STORED DATA:
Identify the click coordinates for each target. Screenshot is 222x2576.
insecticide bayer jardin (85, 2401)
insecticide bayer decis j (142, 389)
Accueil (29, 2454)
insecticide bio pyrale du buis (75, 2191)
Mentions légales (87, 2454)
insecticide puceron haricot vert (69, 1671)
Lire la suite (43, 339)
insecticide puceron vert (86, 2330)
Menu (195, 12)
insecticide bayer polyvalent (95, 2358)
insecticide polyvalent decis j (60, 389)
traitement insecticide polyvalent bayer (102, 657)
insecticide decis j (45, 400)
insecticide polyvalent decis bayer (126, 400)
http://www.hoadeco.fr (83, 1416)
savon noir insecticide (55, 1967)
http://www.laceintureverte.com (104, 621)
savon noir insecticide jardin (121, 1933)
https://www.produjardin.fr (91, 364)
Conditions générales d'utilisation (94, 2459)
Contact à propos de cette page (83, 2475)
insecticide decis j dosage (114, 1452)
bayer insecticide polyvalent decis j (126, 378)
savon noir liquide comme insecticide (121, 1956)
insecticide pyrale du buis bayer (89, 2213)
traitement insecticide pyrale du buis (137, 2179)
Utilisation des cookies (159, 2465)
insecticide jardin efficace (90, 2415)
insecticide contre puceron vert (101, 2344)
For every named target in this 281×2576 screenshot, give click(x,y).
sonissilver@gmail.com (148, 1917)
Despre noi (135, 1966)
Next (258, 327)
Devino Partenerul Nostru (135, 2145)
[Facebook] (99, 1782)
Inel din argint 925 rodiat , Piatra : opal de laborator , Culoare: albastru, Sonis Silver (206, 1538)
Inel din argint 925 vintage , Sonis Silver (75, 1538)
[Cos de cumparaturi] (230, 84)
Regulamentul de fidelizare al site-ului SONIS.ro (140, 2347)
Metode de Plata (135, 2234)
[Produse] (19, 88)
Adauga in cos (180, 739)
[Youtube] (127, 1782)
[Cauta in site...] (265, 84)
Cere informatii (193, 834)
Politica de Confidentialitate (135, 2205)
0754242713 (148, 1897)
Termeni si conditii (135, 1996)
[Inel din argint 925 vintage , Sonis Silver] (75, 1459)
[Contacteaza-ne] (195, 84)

YOUR GOAL:
Transcribe the material above. Change nothing in it.

WRITTEN ANSWER:
Identify the click coordinates for each target. Screenshot is 222x2576.
insecticide bayer jardin (85, 2401)
insecticide bayer decis j (142, 389)
Accueil (29, 2454)
insecticide bio pyrale du buis (75, 2191)
Mentions légales (87, 2454)
insecticide puceron haricot vert (69, 1671)
Lire la suite (43, 339)
insecticide puceron vert (86, 2330)
Menu (195, 12)
insecticide bayer polyvalent (95, 2358)
insecticide polyvalent decis j (60, 389)
traitement insecticide polyvalent bayer (102, 657)
insecticide decis j (45, 400)
insecticide polyvalent decis bayer (126, 400)
http://www.hoadeco.fr (83, 1416)
savon noir insecticide (55, 1967)
http://www.laceintureverte.com (104, 621)
savon noir insecticide jardin (121, 1933)
https://www.produjardin.fr (91, 364)
Conditions générales d'utilisation (94, 2459)
Contact à propos de cette page (83, 2475)
insecticide decis j dosage (114, 1452)
bayer insecticide polyvalent decis j (126, 378)
savon noir liquide comme insecticide (121, 1956)
insecticide pyrale du buis bayer (89, 2213)
traitement insecticide pyrale du buis (137, 2179)
Utilisation des cookies (159, 2465)
insecticide jardin efficace (90, 2415)
insecticide contre puceron vert (101, 2344)
For every named target in this 281×2576 screenshot, give click(x,y).
sonissilver@gmail.com (148, 1917)
Despre noi (135, 1966)
Next (258, 327)
Devino Partenerul Nostru (135, 2145)
[Facebook] (99, 1782)
Inel din argint 925 rodiat , Piatra : opal de laborator , Culoare: albastru, Sonis Silver (206, 1538)
Inel din argint 925 vintage , Sonis Silver (75, 1538)
[Cos de cumparaturi] (230, 84)
Regulamentul de fidelizare al site-ului SONIS.ro (140, 2347)
Metode de Plata (135, 2234)
[Produse] (19, 88)
Adauga in cos (180, 739)
[Youtube] (127, 1782)
[Cauta in site...] (265, 84)
Cere informatii (193, 834)
Politica de Confidentialitate (135, 2205)
0754242713 (148, 1897)
Termeni si conditii (135, 1996)
[Inel din argint 925 vintage , Sonis Silver] (75, 1459)
[Contacteaza-ne] (195, 84)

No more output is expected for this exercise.